= ARC Gallery =

Artists' cooperative in Chicago, IL, US

ARC Gallery is an alternative exhibition space in Chicago, Illinois. Opening in 1973, it was one of the first women artists’ cooperatives in the Midwest along with Artemisia Gallery (another venerable Chicago women’s cooperative that opened on the same block that month). ARC stands for Artists, Residents, Chicago and is one of the longest running women’s cooperative galleries in the country. The original members, recent art school graduates, banded together because they found few female mentors and exhibition opportunities. Through ARC, the members were able to promote their own artwork, feature solo and group exhibitions by many artists from across the county, and create discourse around feminism, art, theory, and practice. In 1979, ARC founded RAWspace, a raw part of the gallery dedicated to exhibiting installation work by visiting artists, selected by ARC members.
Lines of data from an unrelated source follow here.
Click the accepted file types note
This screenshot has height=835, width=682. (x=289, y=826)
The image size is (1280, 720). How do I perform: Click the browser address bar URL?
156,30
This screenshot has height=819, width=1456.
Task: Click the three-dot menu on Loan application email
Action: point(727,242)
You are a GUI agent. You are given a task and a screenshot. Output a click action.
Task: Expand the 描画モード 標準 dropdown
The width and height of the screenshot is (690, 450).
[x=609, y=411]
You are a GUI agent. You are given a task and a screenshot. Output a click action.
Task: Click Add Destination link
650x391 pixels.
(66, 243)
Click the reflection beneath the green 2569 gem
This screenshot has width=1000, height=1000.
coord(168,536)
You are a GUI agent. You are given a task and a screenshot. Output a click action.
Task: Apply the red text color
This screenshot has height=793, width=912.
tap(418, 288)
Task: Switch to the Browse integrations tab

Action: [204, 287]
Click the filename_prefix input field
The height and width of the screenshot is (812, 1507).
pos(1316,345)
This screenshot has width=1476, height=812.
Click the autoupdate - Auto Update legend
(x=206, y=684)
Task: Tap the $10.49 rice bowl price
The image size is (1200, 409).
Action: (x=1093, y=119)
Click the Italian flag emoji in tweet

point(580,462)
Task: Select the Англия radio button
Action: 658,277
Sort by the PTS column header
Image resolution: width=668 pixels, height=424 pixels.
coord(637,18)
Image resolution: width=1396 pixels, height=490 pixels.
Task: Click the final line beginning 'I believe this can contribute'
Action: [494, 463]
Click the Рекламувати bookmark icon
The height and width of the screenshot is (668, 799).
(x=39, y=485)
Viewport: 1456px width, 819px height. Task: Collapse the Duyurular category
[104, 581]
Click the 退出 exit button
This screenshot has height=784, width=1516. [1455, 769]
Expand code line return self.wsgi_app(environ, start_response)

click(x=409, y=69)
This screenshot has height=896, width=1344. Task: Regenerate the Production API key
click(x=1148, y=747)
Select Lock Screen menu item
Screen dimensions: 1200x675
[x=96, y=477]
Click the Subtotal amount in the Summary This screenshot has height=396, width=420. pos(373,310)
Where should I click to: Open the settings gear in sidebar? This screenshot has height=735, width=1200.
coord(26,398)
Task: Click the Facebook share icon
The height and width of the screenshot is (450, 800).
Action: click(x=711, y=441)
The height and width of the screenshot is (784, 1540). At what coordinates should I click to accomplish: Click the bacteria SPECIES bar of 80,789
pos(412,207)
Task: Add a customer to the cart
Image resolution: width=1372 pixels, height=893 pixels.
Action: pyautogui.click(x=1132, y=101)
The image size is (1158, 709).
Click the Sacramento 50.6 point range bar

RAWspace was one of the pioneering spaces in Chicago for the exhibition of installation work.

The founding members of the ARC Gallery were Dalia Alekna, Jan Arnow, Gerda Meyer Bernstein, Judy Lerner Brice, Ellen Ferar, Imfriede Hogan Lagerkvist, Maxine Lowe, Mary Min, Kay Rosen, Civia Rosenberg, Gina Rosenblum, Sara Skolnik Rosenbluth, Laurel Ross, Myra Toth, and Monika Wulfers.